The Intel documentation (3.4.1.1 General-Purpose Registers in 64-Bit Mode in manual Basic Architecture) quoted at the same source tells us:
- 64-bit operands generate a 64-bit result in the destination general-purpose register.
- 32-bit operands generate a 32-bit result, zero-extended to a 64-bit result in the destination general-purpose register.
- 8-bit and 16-bit operands generate an 8-bit or 16-bit result. The upper 56 bits or 48 bits (respectively) of the destination general-purpose register are not be modified by the operation. If the result of an 8-bit or 16-bit operation is intended for 64-bit address calculation, explicitly sign-extend the register to the full 64-bits.
In x86-32 and x86-64 assembly, 16 bit instructions such as
mov ax, bx
don't show this kind of "strange" behaviour that the upper word of eax is zeroed.
Thus: what is the reason why this behaviour was introduced? At a first glance it seems illogical (but the reason might be that I am used to the quirks of x86-32 assembly).
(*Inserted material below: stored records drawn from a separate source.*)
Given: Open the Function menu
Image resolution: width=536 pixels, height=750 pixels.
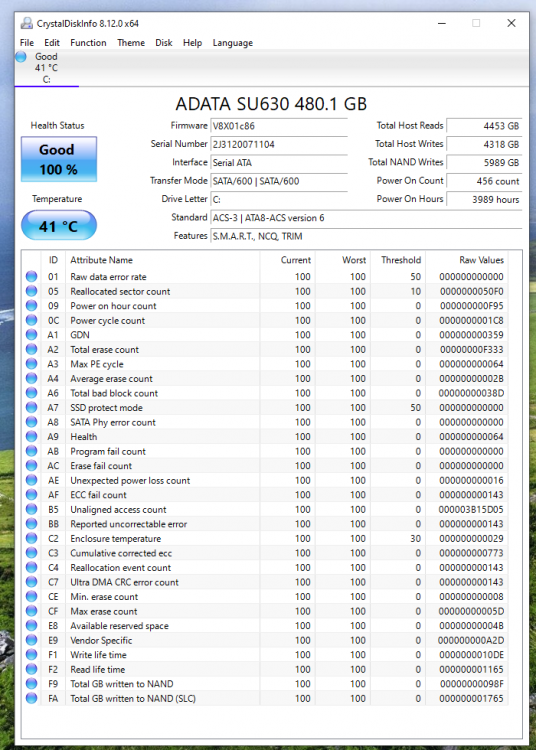Looking at the screenshot, I should click(x=88, y=43).
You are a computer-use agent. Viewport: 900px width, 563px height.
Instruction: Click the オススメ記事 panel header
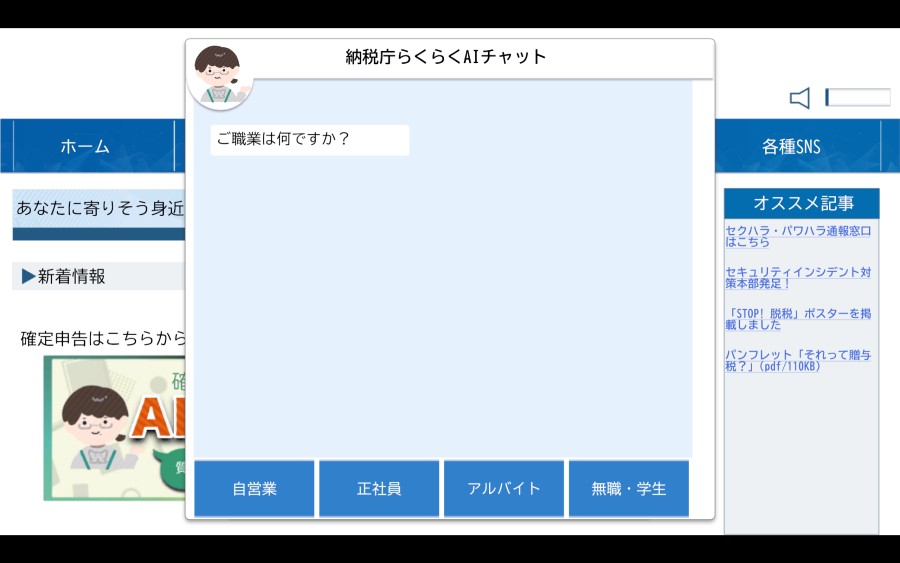tap(802, 203)
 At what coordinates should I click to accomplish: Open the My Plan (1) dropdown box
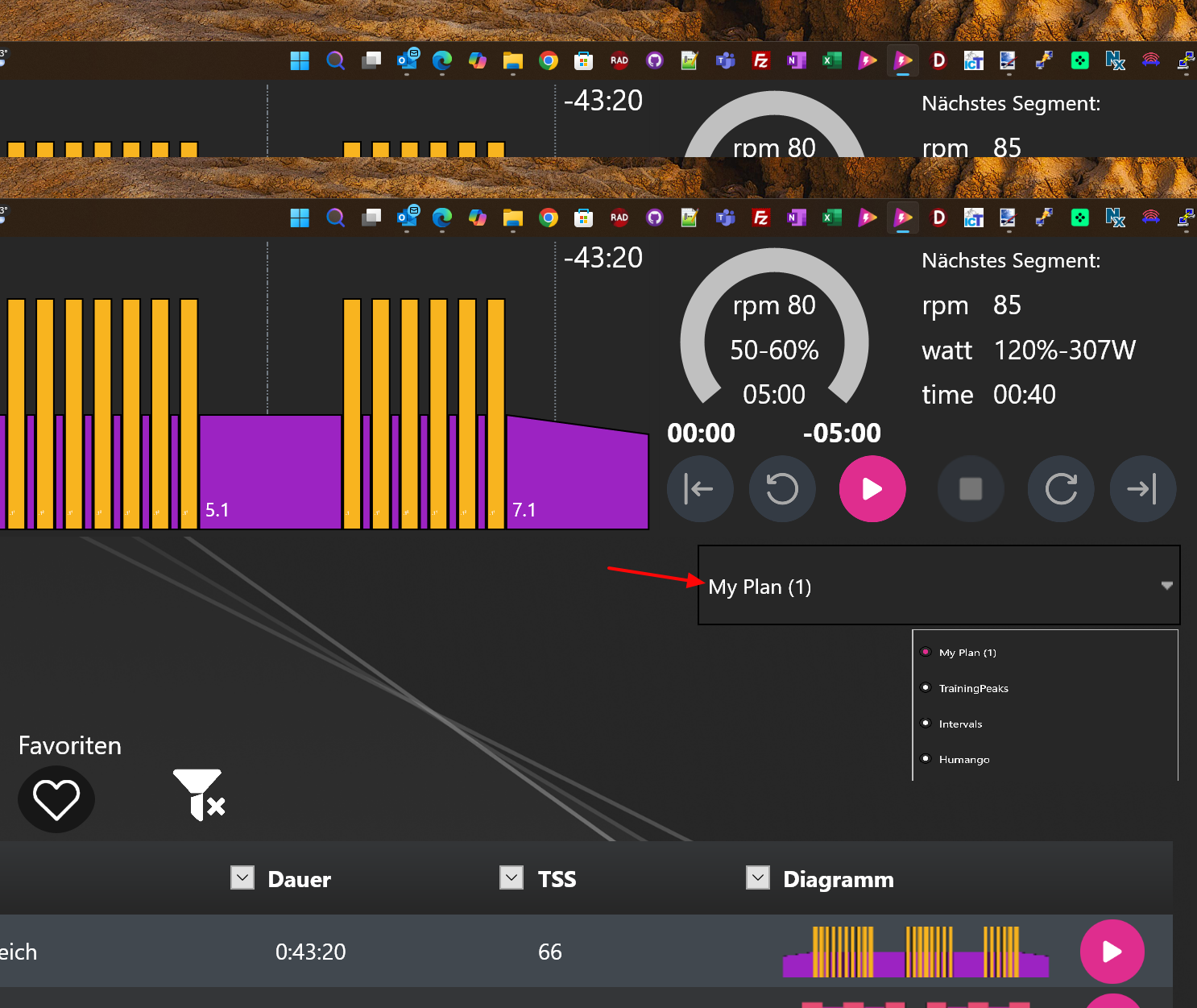tap(938, 586)
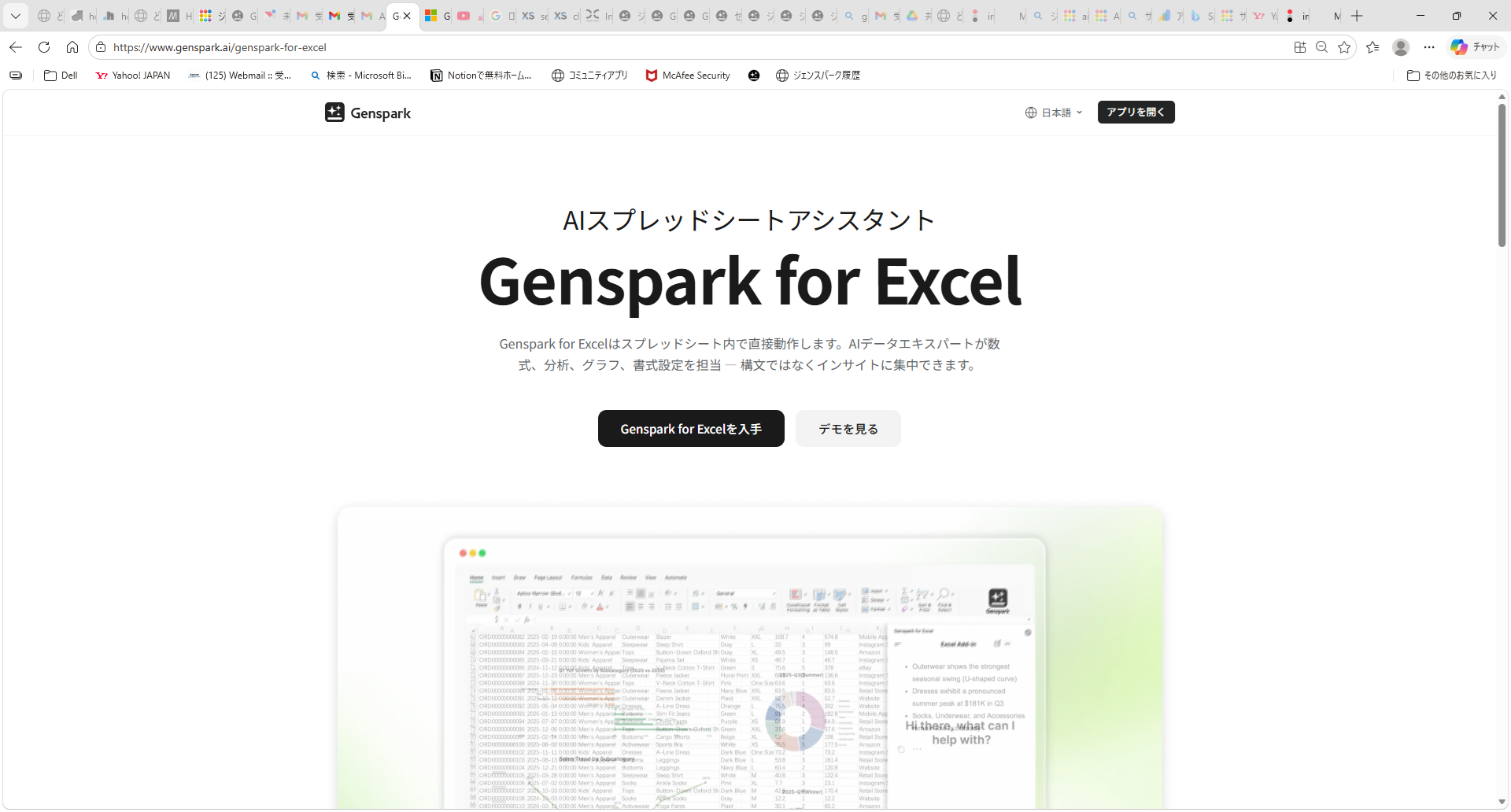Open the 日本語 language dropdown

coord(1060,113)
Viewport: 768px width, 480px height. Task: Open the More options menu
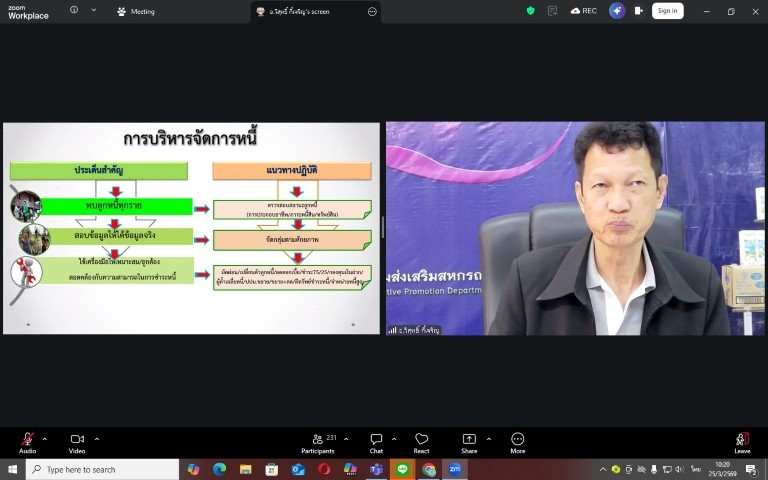coord(517,440)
It simply saves space in the instructions, and the instruction set. You can move small immediate values to a 64-bit register by using existing (32-bit) instructions.
It also saves you from having to encode 8 byte values for
MOV RAX, 42
, whenMOV EAX, 42
can be reused.This optimization is not as important for 8 and 16 bit ops (because they are smaller), and changing the rules there would also break old code.
I'm not AMD or speaking for them, but I would have done it the same way. Because zeroing the high half doesn't create a dependency on the previous value, that the cpu would have to wait on. The register renaming mechanism would essentially be defeated if it wasn't done that way. This way you can write fast 32bit code in 64bit mode without having to explicitly break dependencies all the time. Without this behaviour, every single 32bit instruction in 64bit mode would have to wait on something that happened before, even though that high part would almost never be used.
The behaviour for 16bit instructions is the strange one. The dependency madness is one of the reasons that 16bit instructions are avoided now.